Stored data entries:
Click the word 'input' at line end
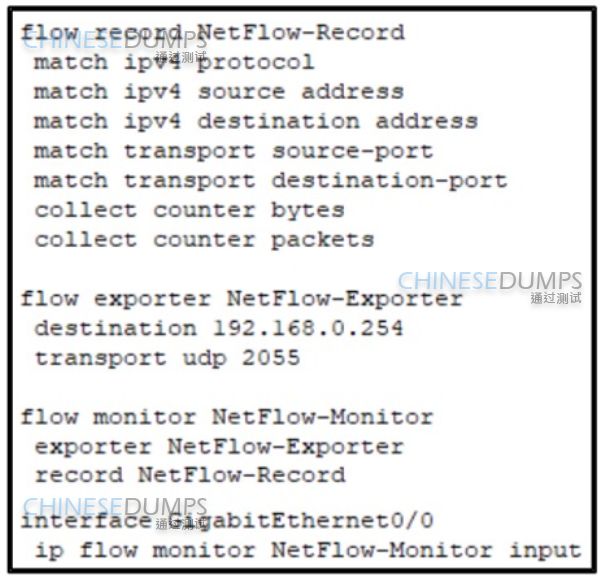The height and width of the screenshot is (576, 602). point(545,552)
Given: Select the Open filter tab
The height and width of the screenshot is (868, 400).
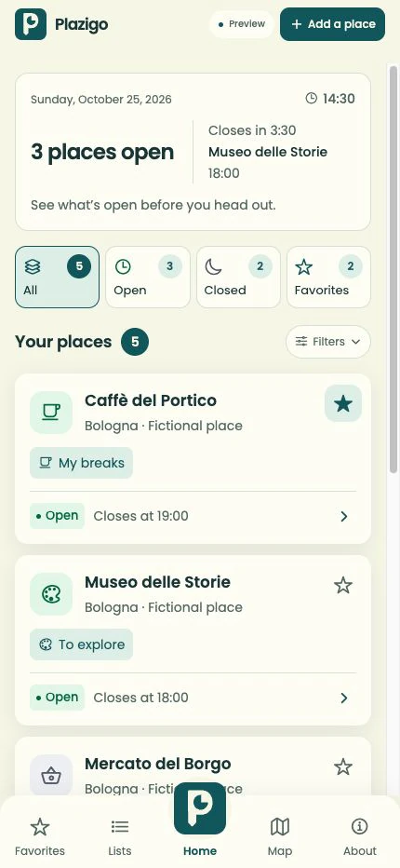Looking at the screenshot, I should click(148, 277).
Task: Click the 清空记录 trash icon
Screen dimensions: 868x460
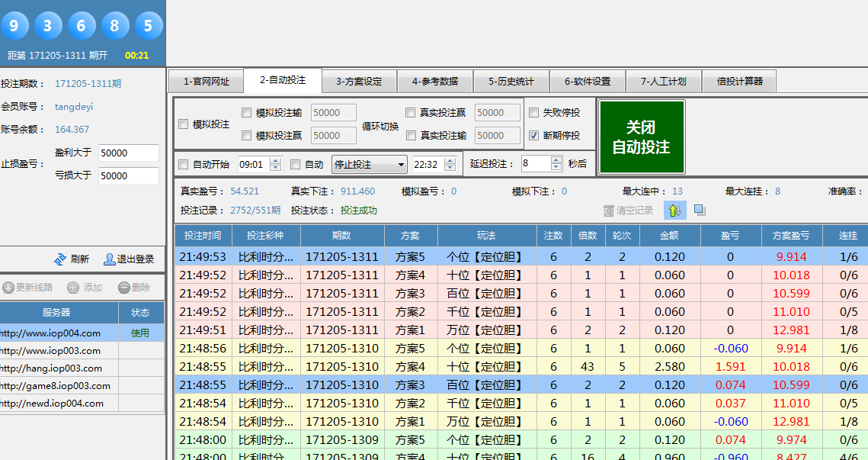Action: [608, 211]
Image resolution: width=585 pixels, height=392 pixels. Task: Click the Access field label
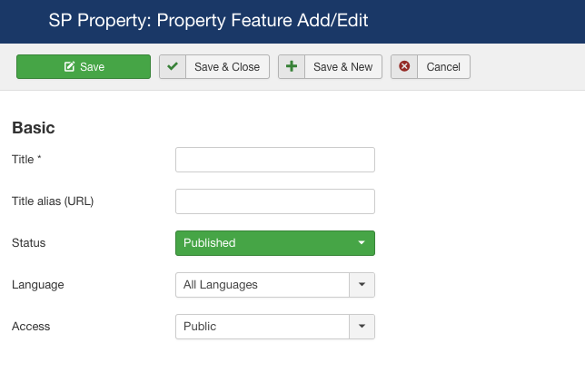click(31, 327)
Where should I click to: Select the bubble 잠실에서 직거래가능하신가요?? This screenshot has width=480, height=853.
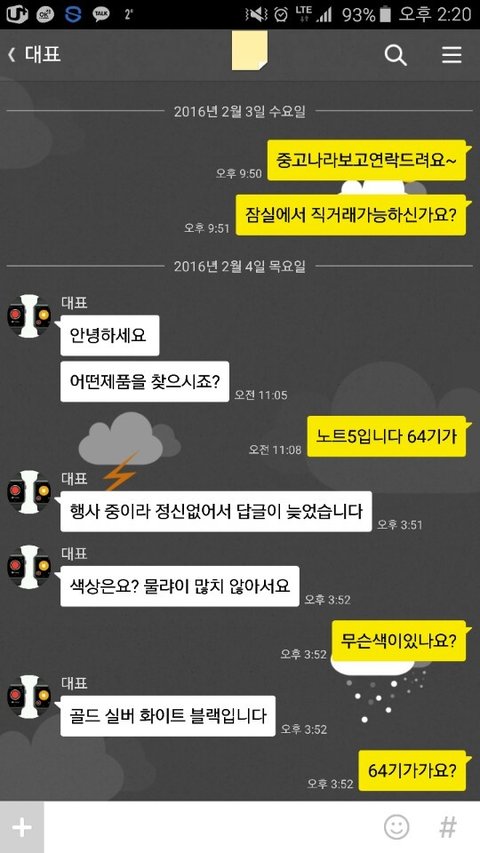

» HOW TO COMPLETE THIS TASK:
Where a line of the data includes the string "Select", list that line.

» ANSWER FOR THE TASK:
Given: Select the Open filter tab
Where should I click to: Select the bubble 잠실에서 직거래가능하신가요?? This screenshot has width=480, height=853.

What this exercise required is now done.